Samstag, 23. Dezember 2017

Weihnachten 1917: Auch die Mülheimer schwankten vor 100 Jahren zwischen Hunger, Durchhaltewillen und Friedenshoffnung

Soldaten feiern Weihnachten im "Deutschen Haus" an der Eppinghofer Straße
Foto: Stadtarchiv Mülheim an der Ruhr
www.stadtarchiv-mh.de
Vor 100 Jahren wird das Weihnachtsfest vom Ersten Weltkrieg überschattet. Ein Blick in die Mülheimer Zeitung vom 24. Dezember 1917 zeigt es. Das Blatt macht damals mit einem Artikel über die deutsch-russischen Friedensverhandlungen in Brest-Litowsk auf. Neben dem Aufmacher heißt es in einem patriotischen Gedicht: „Nicht Pracht und Glanz ist uns beschieden in dieser harten Zeit Nicht reiche Gaben, wie im Frieden. Noch tobt der harte Völkerstreit. Zum vierten Mal in heiliger Nacht, umtost vom wilden Kriegsgedröhne, stehen fern ab der Heimat im Felde die Heldensöhne.“

Im Lokalteil finden sich mehrere Berichte über Lebensmitteldiebstähle. Sie werfen ein Licht auf die strikte Lebensmittelrationierung. Der vierte Kriegswinter geht als Steckrüben-Winter in die Geschichte ein. Auch in Mülheim wird gehungert. Selbst die Futtermittel werden knapp. Deshalb richtet die Stadt in Broich eine Pferde-Brot-Bäckerei ein.

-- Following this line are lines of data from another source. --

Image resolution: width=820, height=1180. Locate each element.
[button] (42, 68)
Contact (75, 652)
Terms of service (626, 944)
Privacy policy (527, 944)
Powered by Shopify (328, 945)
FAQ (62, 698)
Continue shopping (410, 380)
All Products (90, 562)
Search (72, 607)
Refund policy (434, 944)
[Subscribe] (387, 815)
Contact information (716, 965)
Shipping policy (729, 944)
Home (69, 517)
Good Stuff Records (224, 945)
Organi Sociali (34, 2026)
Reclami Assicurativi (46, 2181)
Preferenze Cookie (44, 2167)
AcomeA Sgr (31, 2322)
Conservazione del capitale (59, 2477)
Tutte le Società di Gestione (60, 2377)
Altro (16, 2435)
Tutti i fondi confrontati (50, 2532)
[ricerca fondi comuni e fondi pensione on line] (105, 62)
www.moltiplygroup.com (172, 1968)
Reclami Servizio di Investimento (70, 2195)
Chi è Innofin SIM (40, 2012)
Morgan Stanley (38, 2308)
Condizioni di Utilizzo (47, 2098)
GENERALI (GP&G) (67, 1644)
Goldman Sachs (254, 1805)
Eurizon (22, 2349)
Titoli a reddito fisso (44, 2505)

Neben den Personal-Nachrichten, in denen vor allem darüber berichtet wird, welche Soldaten aus dem seit 1899 in Mülheim stationierten Infanterieregiment 159 befördert oder mit dem Eisernen Kreuz ausgezeichnet worden sind, findet man auch in der Heilig-Abend-Ausgabe 1917 die Traueranzeige der Lederfabrik Coupienne, die ihrem Arbeiter Hermann ter Jung gewidmet ist, der, wie es dort im Propaganda-Deutsch heißt: „auf dem Felde der Ehre den Heldentod gefunden hat  und dem wir deshalb ein ehernes Andenken bewahren.“

Gleich neben den Traueranzeigen stehen, und das reichlich, Verlobungsanzeigen. Wahrscheinlich stehen diese Verlobsanzeigen im Zusammenhang, mit dem Aufruf an alle Wehrpflichtigen der Jahrgänge 1896, 1897 und 1898, sich bis zum 15 Januar im Rathaus-Zimmer 8 zur Rekrutierung zu melden.

Neben einer öffentlichen Bekanntmachung, dass jetzt alle Zelt- und Segelstoffe für die Truppen an der Front beschlagnahmt werden, finden sich im Anzeigenteil der Lokalzeitung auch die Hinweise auf das Weihnachtsprogramm der Mülheimer Kinos und auf das „Große Militärische Weihnachtskonzert der Garnisonskapelle.“ Wer dem Kriegsalltag an der Heimatfront entfliehen will, der kann an den Weihnachtstagen 1917 im Apollo-Lichtspiel die Stummfilm-Lustspiele „Die Nichte aus Amerika“ und: „Die Wacht am Stammtisch“ sehen.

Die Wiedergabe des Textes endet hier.